● Try it: Repeat every line that appears below, with nothing altered.

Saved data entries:
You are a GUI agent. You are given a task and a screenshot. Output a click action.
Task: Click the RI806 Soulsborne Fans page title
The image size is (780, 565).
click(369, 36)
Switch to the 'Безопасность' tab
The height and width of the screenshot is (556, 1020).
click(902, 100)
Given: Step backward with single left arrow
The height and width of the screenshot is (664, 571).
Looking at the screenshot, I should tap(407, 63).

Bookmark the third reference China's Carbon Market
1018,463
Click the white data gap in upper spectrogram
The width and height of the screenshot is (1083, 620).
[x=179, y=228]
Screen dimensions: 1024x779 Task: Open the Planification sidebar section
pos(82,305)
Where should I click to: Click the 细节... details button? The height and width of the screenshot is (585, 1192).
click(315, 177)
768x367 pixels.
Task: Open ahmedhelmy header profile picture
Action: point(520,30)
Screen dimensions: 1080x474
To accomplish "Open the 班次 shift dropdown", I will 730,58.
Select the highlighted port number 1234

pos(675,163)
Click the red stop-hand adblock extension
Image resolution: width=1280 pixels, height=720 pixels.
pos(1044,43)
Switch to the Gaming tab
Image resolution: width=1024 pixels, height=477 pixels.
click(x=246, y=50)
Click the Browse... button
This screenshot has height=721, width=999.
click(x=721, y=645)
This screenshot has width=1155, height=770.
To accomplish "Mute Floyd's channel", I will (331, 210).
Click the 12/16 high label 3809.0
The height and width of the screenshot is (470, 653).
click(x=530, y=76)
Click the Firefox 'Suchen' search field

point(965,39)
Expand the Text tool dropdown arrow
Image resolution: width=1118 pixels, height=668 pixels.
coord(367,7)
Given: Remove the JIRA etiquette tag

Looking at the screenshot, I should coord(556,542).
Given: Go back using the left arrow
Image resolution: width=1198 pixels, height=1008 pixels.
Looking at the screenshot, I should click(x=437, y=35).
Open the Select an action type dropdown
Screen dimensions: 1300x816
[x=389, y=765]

● Your response:
You are a GUI agent. You are given a task and a screenshot. Output a click action.
Task: Click the RI806 Soulsborne Fans page title
The image size is (780, 565).
click(369, 36)
Switch to the 'Безопасность' tab
The height and width of the screenshot is (556, 1020).
click(902, 100)
Given: Step backward with single left arrow
The height and width of the screenshot is (664, 571).
Looking at the screenshot, I should tap(407, 63).

Bookmark the third reference China's Carbon Market
1018,463
Click the white data gap in upper spectrogram
The width and height of the screenshot is (1083, 620).
[x=179, y=228]
Screen dimensions: 1024x779 Task: Open the Planification sidebar section
pos(82,305)
Where should I click to: Click the 细节... details button? The height and width of the screenshot is (585, 1192).
click(315, 177)
768x367 pixels.
Task: Open ahmedhelmy header profile picture
Action: point(520,30)
Screen dimensions: 1080x474
To accomplish "Open the 班次 shift dropdown", I will 730,58.
Select the highlighted port number 1234

pos(675,163)
Click the red stop-hand adblock extension
Image resolution: width=1280 pixels, height=720 pixels.
pos(1044,43)
Switch to the Gaming tab
Image resolution: width=1024 pixels, height=477 pixels.
click(x=246, y=50)
Click the Browse... button
This screenshot has height=721, width=999.
click(x=721, y=645)
This screenshot has width=1155, height=770.
To accomplish "Mute Floyd's channel", I will (331, 210).
Click the 12/16 high label 3809.0
The height and width of the screenshot is (470, 653).
click(x=530, y=76)
Click the Firefox 'Suchen' search field

point(965,39)
Expand the Text tool dropdown arrow
Image resolution: width=1118 pixels, height=668 pixels.
coord(367,7)
Given: Remove the JIRA etiquette tag

Looking at the screenshot, I should coord(556,542).
Given: Go back using the left arrow
Image resolution: width=1198 pixels, height=1008 pixels.
Looking at the screenshot, I should click(x=437, y=35).
Open the Select an action type dropdown
Screen dimensions: 1300x816
[x=389, y=765]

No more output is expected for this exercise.